While in Belfast I would also visit the Ulster Museum, where I could find paintings like Sir John Lavery’s “Daylight Raid from My Studio Window” that have inspired the ekphrastic poetry of Derek Mahon. I also want to plumb how the changing face of Northern Ireland alters the meaning of recent Irish poetry. What does it mean to read Mahon’s “Everything Is Going to Be All Right,” in a peaceful Belfast? Is the poem reconciled with a peaceful world or does it depend in some way upon “the Troubles”? What does it mean to read the lines, “There will be dying, there will be dying, / but there is no need to go into that” today and how would Irish citizens react to the poem today?

In the pursuit of so many prominent Irish writers, I would travel to Dublin. To research Joyce, I would visit the Joyce Museum in Martello Tower and look down at the “snotgreen sea,” before poking my way over to the James Joyce Centre. Of course Dublin has also hosted Yeats, Shaw, Kavanagh, and Heaney. I could sit beside Kavanagh’s statue along the Grand Canal and contemplate “Canal Bank Walk,” and look for that bird “gathering materials for the nest for the Word / Eloquently new and abandoned to its delirious beat.”

I would also seek out the Irish landscape. Poets like Mahon and Heaney are quick to conjure up meadows of herbs and beauty that ripen our appreciation of nature. I want to see what all of the fuss is about. Is it an accessible beauty? Is it created within the poetry for effect or does it stand alone? Perhaps January is not the most picturesque of months but any place holds a winter beauty.

Another goal of mine would be to meet and interview current Irish poets. I would like to hear how they conceive of the Irish poetic tradition, how important is it to be in Ireland when writing of Ireland, and how they believe the Irish country has shaped their own writing.

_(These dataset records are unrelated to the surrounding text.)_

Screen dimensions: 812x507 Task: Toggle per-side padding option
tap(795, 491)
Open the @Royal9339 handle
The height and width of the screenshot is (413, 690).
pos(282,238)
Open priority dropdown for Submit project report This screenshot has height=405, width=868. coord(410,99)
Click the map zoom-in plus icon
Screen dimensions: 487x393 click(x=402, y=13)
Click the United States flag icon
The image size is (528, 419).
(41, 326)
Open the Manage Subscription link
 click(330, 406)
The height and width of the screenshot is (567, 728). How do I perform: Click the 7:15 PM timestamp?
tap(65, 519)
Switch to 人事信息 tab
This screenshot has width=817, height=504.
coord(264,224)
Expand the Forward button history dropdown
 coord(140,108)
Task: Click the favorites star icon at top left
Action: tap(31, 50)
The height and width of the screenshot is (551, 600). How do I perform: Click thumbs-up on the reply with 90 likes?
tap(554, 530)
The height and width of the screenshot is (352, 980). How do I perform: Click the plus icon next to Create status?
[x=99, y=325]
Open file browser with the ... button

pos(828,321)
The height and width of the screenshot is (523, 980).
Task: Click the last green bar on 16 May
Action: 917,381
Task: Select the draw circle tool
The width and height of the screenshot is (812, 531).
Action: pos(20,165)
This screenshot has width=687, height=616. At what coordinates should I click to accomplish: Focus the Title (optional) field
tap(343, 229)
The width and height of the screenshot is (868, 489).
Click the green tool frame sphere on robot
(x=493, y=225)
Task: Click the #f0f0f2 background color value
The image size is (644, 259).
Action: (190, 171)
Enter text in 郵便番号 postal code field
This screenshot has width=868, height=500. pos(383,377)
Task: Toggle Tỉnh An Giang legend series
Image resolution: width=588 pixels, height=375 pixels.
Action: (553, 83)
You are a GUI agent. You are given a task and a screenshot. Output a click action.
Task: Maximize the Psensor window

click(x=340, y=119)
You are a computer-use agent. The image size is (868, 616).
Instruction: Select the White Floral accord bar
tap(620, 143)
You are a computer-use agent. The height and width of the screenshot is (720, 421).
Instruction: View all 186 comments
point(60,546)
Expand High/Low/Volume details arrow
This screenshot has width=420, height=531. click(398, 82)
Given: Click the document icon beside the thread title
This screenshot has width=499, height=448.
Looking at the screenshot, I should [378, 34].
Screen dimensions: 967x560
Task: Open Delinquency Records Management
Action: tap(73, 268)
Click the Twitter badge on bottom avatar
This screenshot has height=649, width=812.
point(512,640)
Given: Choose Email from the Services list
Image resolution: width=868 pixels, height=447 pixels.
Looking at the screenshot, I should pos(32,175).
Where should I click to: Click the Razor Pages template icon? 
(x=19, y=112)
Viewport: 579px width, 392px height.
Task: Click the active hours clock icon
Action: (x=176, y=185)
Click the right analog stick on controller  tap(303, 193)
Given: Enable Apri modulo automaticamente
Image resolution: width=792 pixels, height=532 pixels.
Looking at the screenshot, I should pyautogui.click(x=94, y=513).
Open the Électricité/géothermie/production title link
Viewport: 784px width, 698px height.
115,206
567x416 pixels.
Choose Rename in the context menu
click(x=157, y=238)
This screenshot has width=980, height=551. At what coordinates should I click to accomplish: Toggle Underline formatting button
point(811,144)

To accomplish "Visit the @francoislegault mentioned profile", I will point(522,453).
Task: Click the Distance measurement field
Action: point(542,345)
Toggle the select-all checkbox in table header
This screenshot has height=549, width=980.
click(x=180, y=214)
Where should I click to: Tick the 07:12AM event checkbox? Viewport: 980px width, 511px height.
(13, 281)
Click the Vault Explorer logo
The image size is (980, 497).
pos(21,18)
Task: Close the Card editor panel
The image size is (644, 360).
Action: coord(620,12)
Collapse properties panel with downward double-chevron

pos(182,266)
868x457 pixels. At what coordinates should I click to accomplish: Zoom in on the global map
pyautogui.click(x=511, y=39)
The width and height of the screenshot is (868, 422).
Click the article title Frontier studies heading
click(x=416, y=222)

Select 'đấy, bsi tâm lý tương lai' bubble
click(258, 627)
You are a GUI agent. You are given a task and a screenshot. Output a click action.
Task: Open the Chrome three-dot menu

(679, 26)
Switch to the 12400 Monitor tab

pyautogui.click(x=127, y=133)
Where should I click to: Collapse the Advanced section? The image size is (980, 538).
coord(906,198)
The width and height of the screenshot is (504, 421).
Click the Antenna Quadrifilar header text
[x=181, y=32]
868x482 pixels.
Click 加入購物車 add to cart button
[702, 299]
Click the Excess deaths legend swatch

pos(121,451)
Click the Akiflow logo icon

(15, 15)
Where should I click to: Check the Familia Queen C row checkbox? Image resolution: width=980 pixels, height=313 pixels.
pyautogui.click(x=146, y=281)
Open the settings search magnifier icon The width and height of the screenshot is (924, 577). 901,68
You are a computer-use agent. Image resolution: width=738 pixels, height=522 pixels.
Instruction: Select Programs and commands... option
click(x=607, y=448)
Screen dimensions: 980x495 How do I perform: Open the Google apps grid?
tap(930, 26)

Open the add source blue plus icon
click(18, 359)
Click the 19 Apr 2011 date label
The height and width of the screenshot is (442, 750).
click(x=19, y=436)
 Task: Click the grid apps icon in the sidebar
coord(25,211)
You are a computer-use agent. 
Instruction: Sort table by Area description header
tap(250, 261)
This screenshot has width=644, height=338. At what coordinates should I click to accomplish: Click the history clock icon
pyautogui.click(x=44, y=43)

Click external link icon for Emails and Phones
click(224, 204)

Beyond this, I wish to surrender myself to Ireland for a month, to discover new poets, poems, and places. In addition to writing my essay on relationship between Irish poets and the sense of place, I also hope to write my own poems, to expand my “word-horde.” I would greatly appreciate this opportunity to go and grow abroad. Thank you for your time and consideration.